The SEF delegations were still in Sichuan province when the 2013 Ya'an earthquake struck Lushan on 20 April 2013. The SEF spokesman said that SEF would offer help to the earthquake relief efforts based on the severity of the disaster.

===Cross-strait service trade===

In the end of June 2013, Kao joined a delegation led by Lin Join-sane, Chairman of the Straits Exchange Foundation (SEF), to visit Shanghai from Taiwan for the Cross-Strait Service Trade Agreement signing. The Taiwanese delegation included Cho Shih-chao, Vice Minister of Economic Affairs, and Chang Hsien-yao, Deputy Minister of Mainland Affairs Council.

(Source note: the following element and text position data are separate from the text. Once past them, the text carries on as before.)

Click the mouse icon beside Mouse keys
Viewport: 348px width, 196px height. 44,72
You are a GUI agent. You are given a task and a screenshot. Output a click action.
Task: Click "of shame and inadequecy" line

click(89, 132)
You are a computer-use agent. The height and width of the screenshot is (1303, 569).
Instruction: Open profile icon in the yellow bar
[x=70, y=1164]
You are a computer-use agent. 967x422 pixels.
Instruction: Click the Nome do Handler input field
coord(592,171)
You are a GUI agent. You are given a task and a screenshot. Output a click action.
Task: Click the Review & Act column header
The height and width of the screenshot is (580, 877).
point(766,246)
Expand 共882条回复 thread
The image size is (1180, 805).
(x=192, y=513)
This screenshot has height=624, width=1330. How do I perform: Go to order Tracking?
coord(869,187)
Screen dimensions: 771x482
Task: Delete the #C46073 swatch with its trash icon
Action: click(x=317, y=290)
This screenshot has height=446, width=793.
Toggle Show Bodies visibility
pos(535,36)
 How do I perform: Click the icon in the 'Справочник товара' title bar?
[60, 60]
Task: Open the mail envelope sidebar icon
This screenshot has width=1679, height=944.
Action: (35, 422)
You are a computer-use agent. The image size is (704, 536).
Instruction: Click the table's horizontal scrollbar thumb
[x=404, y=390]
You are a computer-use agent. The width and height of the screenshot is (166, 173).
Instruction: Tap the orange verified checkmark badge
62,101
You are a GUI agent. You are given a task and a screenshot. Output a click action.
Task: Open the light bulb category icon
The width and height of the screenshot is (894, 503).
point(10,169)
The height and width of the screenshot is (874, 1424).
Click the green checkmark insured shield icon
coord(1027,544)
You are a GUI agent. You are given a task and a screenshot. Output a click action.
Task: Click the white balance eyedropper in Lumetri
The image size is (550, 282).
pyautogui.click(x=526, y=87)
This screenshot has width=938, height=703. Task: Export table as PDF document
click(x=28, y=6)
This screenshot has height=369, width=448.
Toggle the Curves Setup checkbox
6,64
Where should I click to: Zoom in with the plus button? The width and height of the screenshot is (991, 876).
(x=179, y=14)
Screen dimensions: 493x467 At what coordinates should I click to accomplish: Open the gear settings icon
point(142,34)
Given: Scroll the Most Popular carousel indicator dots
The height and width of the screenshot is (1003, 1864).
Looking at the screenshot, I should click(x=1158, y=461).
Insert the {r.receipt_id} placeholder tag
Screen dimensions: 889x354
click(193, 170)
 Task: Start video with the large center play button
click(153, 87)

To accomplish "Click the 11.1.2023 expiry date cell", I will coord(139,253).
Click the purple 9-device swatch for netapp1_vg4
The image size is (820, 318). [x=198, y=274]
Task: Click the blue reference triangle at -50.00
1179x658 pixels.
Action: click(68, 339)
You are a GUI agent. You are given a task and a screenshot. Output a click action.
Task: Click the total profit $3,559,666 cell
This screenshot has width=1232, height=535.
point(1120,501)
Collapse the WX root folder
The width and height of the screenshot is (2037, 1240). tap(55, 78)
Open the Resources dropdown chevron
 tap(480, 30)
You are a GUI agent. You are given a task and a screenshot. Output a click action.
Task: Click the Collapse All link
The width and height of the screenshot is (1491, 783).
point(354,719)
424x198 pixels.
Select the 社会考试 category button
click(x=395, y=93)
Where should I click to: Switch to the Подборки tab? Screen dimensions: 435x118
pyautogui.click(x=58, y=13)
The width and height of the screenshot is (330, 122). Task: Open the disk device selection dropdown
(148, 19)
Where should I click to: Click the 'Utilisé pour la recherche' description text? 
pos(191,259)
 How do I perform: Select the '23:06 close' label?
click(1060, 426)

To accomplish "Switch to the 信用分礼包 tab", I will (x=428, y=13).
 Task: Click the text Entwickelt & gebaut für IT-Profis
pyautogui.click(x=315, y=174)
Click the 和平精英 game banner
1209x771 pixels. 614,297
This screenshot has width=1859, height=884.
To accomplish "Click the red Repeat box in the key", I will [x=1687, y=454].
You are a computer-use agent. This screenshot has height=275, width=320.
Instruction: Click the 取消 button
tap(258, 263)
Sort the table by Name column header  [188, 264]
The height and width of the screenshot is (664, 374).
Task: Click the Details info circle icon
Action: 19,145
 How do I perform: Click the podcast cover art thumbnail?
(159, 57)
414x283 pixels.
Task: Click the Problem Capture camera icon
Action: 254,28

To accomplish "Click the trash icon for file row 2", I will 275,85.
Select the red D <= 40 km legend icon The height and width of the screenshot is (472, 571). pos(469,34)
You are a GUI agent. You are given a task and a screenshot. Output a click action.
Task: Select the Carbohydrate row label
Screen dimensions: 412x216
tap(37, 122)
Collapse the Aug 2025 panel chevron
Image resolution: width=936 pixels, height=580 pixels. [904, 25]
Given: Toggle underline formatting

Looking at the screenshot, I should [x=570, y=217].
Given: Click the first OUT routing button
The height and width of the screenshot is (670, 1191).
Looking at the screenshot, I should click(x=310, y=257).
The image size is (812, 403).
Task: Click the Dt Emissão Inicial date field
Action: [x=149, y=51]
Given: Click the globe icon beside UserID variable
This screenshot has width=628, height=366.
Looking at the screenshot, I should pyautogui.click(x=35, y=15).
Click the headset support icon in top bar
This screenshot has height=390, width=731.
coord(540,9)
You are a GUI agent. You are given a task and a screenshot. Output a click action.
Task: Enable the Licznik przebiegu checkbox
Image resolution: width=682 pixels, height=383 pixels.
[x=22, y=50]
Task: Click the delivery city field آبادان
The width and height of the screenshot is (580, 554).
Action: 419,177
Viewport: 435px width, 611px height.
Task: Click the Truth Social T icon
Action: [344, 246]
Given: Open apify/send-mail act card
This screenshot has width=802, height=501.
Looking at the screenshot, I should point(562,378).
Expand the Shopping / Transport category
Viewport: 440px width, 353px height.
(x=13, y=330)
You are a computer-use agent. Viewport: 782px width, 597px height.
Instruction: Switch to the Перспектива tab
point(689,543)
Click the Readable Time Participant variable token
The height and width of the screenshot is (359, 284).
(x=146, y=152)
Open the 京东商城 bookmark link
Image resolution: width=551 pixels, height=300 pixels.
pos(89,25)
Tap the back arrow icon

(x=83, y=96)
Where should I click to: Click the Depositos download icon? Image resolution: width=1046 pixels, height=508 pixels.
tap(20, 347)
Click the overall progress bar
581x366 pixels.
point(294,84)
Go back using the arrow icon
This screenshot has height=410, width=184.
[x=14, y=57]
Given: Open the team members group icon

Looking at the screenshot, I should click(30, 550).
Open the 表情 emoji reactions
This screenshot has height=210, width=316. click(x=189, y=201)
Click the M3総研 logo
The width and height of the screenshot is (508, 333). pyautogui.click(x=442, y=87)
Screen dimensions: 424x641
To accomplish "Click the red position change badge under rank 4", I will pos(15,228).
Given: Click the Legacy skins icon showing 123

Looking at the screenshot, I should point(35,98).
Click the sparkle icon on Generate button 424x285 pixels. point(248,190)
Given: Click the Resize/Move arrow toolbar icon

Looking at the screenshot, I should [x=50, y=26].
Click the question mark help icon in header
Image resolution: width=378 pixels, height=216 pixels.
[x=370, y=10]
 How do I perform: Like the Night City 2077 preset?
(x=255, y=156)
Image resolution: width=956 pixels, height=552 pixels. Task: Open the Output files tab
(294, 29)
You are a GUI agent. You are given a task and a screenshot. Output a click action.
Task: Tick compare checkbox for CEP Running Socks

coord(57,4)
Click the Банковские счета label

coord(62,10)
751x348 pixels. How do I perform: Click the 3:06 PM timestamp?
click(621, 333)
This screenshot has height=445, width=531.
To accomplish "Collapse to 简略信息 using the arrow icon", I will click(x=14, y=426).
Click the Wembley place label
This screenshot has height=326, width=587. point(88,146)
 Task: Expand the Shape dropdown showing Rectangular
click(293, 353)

The cross-strait service trade agreement was signed on 21 June 2013 and consisted of four chapters and twenty-four articles. Under the agreement, 64 Taiwanese industries would be opened to Chinese mainland investments, ranging from transportation, tourism and traditional Chinese medicine sectors. Meanwhile, 80 Chinese mainland industries would be opened to Taiwanese investments, ranging from finance, retail, electronics, publishing and travel sectors.

===SEF resignation===

On 10 January 2014, Kao tendered his resignation from his SEF post and left the office on 6 February 2014 with no future posting. His resignation was approved by President Ma Ying-jeou a week earlier.

==Later political career==
In February 2021, the Kuomintang announced that a proposal to appoint Kao to the party's Central Advisory Committee would be considered during the 21st National Congress.